Et les traditions militaires sont tenaces. Pour former les futurs leaders des Forces canadiennes, il faut de l'encadrement. «Le programme est très rigoureux et très demandant. Mais les jeunes aujourd'hui sont différents, explique le lieutenant-général Michel Maisonneuve, directeur des études et diplômé du collège en 1976. Il faut savoir s'adapter.
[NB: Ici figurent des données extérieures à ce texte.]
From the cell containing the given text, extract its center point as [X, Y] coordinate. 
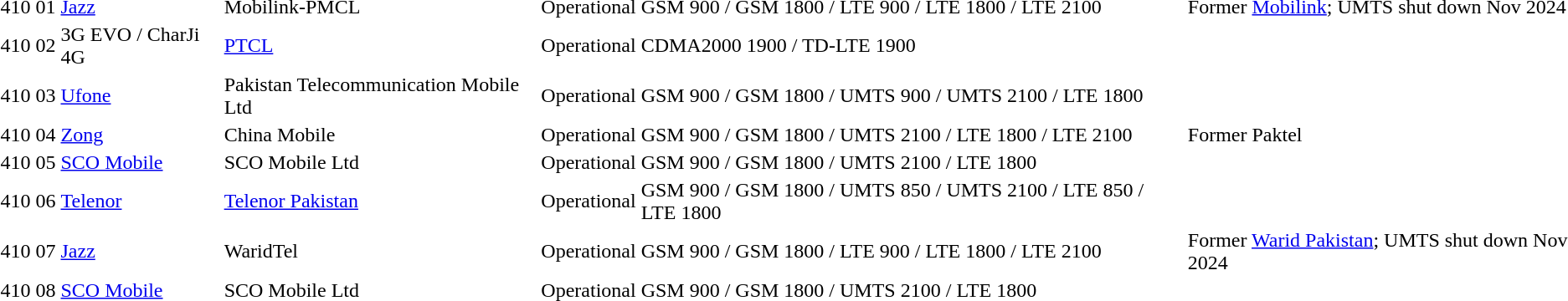
Pakistan Telecommunication Mobile Ltd [380, 95]
Telenor Pakistan [380, 201]
Ufone [140, 95]
02 [45, 45]
06 [45, 201]
GSM 900 / GSM 1800 / UMTS 2100 / LTE 1800 / LTE 2100 [912, 135]
GSM 900 / GSM 1800 / UMTS 850 / UMTS 2100 / LTE 850 / LTE 1800 [912, 201]
Telenor [140, 201]
SCO Mobile [140, 162]
05 [45, 162]
WaridTel [380, 251]
04 [45, 135]
GSM 900 / GSM 1800 / LTE 900 / LTE 1800 / LTE 2100 [912, 251]
GSM 900 / GSM 1800 / UMTS 900 / UMTS 2100 / LTE 1800 [912, 95]
3G EVO / CharJi 4G [140, 45]
CDMA2000 1900 / TD-LTE 1900 [912, 45]
SCO Mobile Ltd [380, 162]
PTCL [380, 45]
07 [45, 251]
Zong [140, 135]
China Mobile [380, 135]
Jazz [140, 251]
GSM 900 / GSM 1800 / UMTS 2100 / LTE 1800 [912, 162]
03 [45, 95]
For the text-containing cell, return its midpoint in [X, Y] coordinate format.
Trop de tradition peut parfois témoigner d'un manque d'initiative.»

Le Collège en chiffres

• Le Collège militaire de Saint-Jean compte cette année 177 élèves.

• Du lot, on recense 17% de filles, un nombre en baisse dans les dernières années.

• Environ 60% des élèves sont francophones et 40%, anglophones.

• Chaque élève reçoit un salaire annuel de 18 000 $. Après avoir payé sa chambre et ses vivres, il reste environ 6 000$ en poche.

• Les élèves-officiers passent 2 ans au collège. Par la suite, ils peuvent se diriger vers le Collège militaire de Kingston, en Ontario, pour suivre une formation universitaire.